ClinGen TP53 Variant Curation Expert Panel Guidelines Finalized

March 10, 2021, by DCEG Staff

New classification guidelines for germline variants of the tumor suppressor gene TP53 were published online in Human Mutation in March 2021. Inherited variants in TP53 are the cause of the cancer predisposition syndrome known as Li-Fraumeni Syndrome (LFS).

The rule specifications, developed by the ClinGen TP53 Variant Curation Expert Panel (VCEP), follow the American College of Medical Genetics and Genomics and the Association for Molecular Pathology (ACMG-AMP) guidelines for germline variant classification. The updated TP53-specific classification guidelines provide critical information for the health care providers engaged in clinical management of LFS patients as well as those who receive genetic testing results that indicate an alteration in TP53 that may be benign. The TP53‐specific guidelines and sharing of clinical data among experts and clinical laboratories reduced clinically-relevant discrepancies and led to a decrease in reporting of variants of uncertain significance from 28% to 12%, compared with the original guidelines. Additionally, the new guidelines will inform the direction of biomedical research studies into the biologic function of such variants. 

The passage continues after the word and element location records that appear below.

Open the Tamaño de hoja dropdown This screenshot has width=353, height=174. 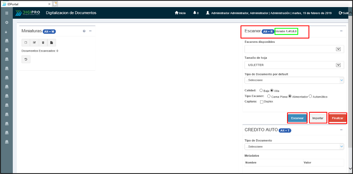click(x=294, y=65)
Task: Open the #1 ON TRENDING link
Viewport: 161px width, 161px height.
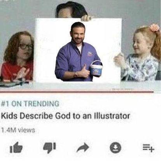Action: 30,104
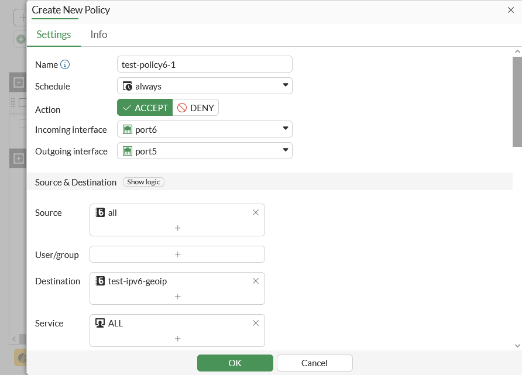Click the Cancel button

pos(314,363)
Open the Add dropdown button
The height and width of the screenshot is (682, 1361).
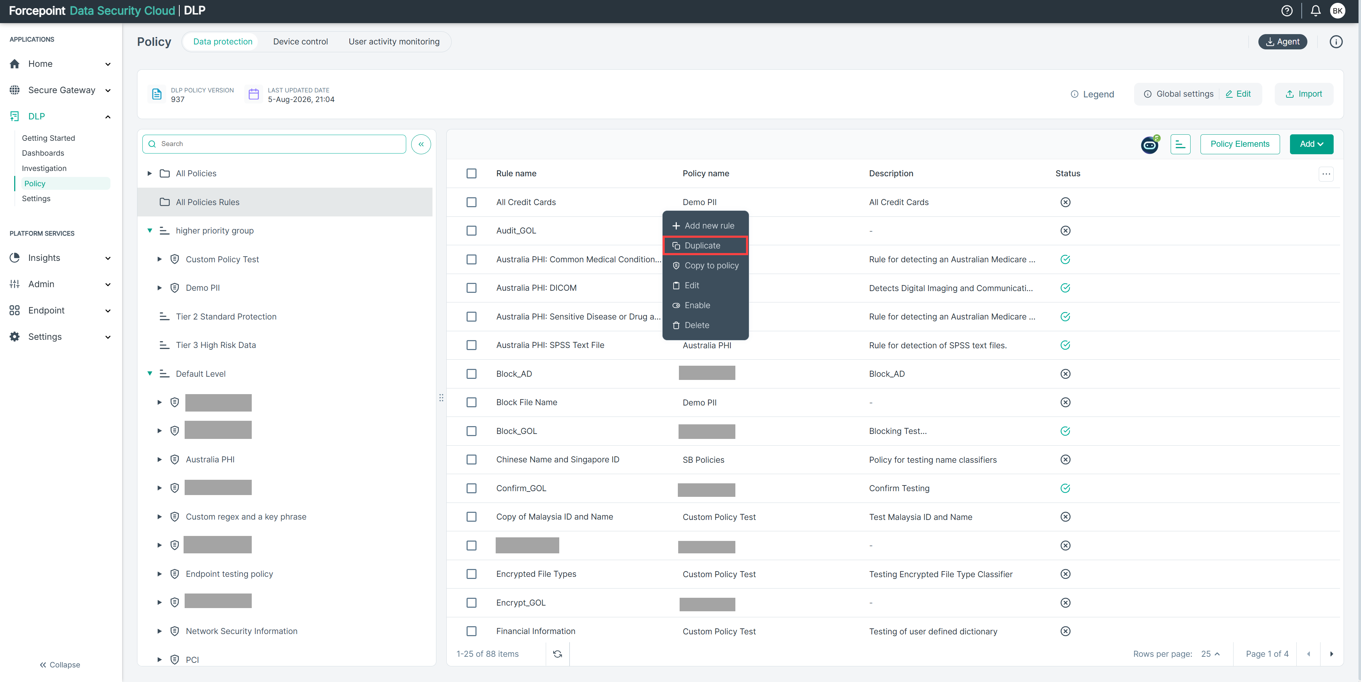(x=1311, y=144)
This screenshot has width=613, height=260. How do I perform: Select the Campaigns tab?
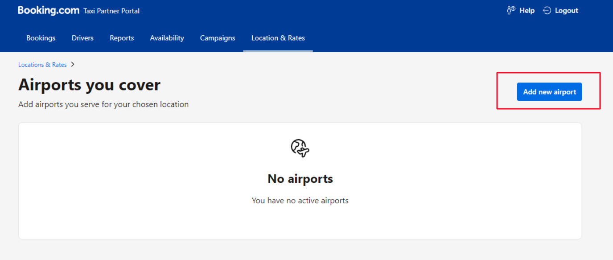coord(218,38)
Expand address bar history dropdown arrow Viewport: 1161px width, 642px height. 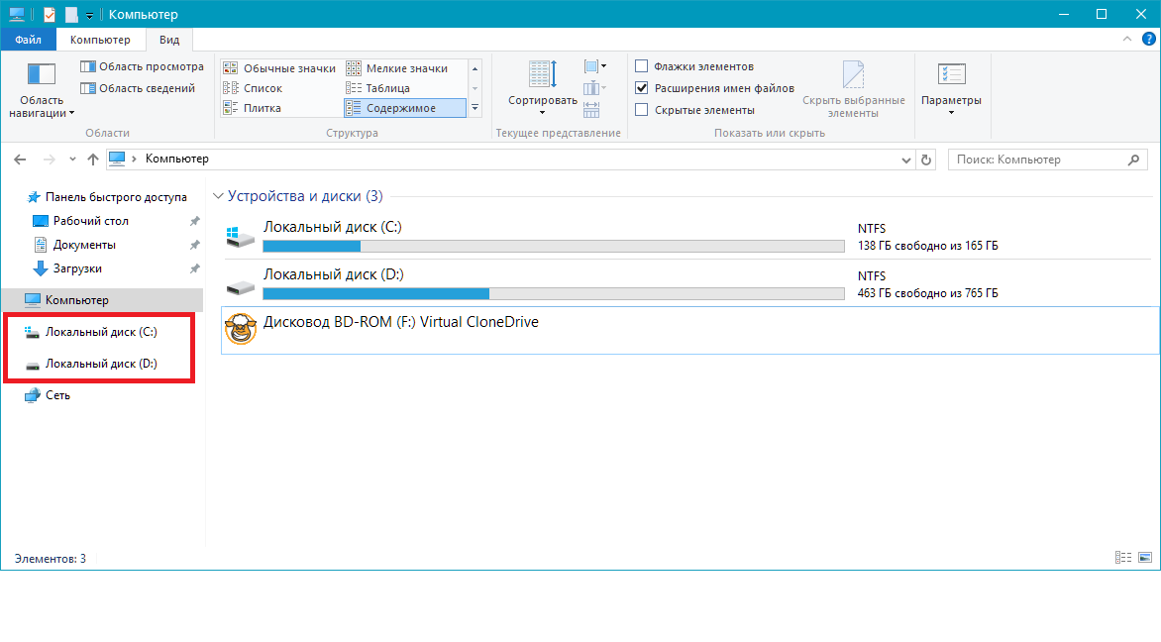click(906, 160)
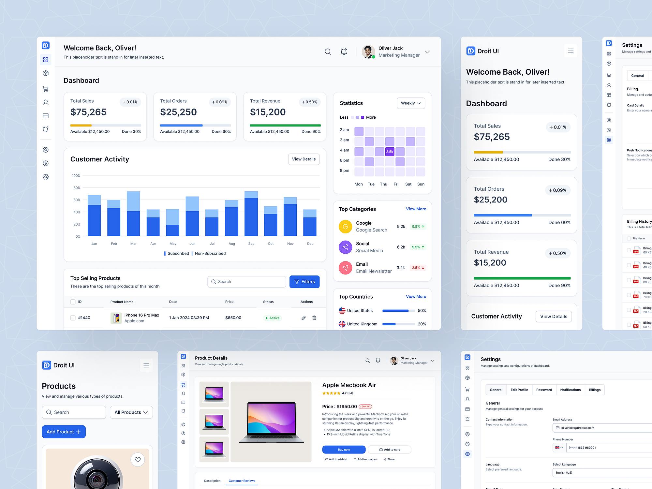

The ClinGen TP53 VCEP is chaired by Sharon A. Savage, M.D., chief of the Clinical Genetics Branch (CGB). Several other CGB experts participated in the panel: Megan Frone, M.S., C.G.C., genetic counselor, serves as panel coordinator and heads variant biocuration, and postdoctoral fellow Kelvin de Andrade, Ph.D., and genetic counselor Jessica Hatton, M.S., C.G.C., serve as biocurators. The NCI Li-Fraumeni Screening Study, a rich database representing one of the largest cohorts of LFS patients in the world, was a valuable source of internal data utilized both for VCEP rule development as well as for individual variant curation. ClinGen, an ongoing initiative supported by the National Human Genome Research Institute, part of the National Institutes of Health (NIH), is the first and only process and database recognized by the U.S. Food and Drug Administration for human genetic variant interpretation.

The TP53 panel is one of more than 30 such groups working towards evidence-based, consistent germline variant interpretation, combining scientific and clinical expertise to adapt the ACMG-AMP variant interpretation guidelines to a specific gene. The TP53 VCEP began the FDA-approved process for rule modifications in October 2015 and was approved in August 2019. The VCEP submitted its first batch of variants to the ClinVar database in January 2020. Currently, over 130 TP53 variants have been finalized and are in various stages of submission to the ClinVar variant database, a publicly available resource funded by National Center for Biotechnology Information at the NIH National Library of Medicine. 

The ability to accurately classify variants for established oncogenes is possible because of the involvement and data sharing of DCEG and many other research groups on assembling well-annotated study populations with excellent pedigree information and high-quality laboratory testing and follow-up functional studies of new variants. The BRCA Challenge, spearheaded by Stephen J. Chanock, M.D., was the first such effort, completed in 2019, yielding a comprehensive—and growing—global database of thousands of variants in BRCA1 and BRCA2. CGB Medical Geneticist and senior investigator Douglas Stewart, M.D., serves as co-chair of the VCEP for DICER1 and miRNA Processing Genes, and leads the ClinGen Hereditary Cancer Working Group. Ms. Hatton and Cecilia Higgs are co-coordinators; Jung Kim, Ph.D., research fellow, is a member of the panel and Ms. Frone is a panel member and provides biocuration. The group formed in July 2019 and completed a draft of DICER1 rule specifications in November 2020; they are piloting their rules for refinement before final publication.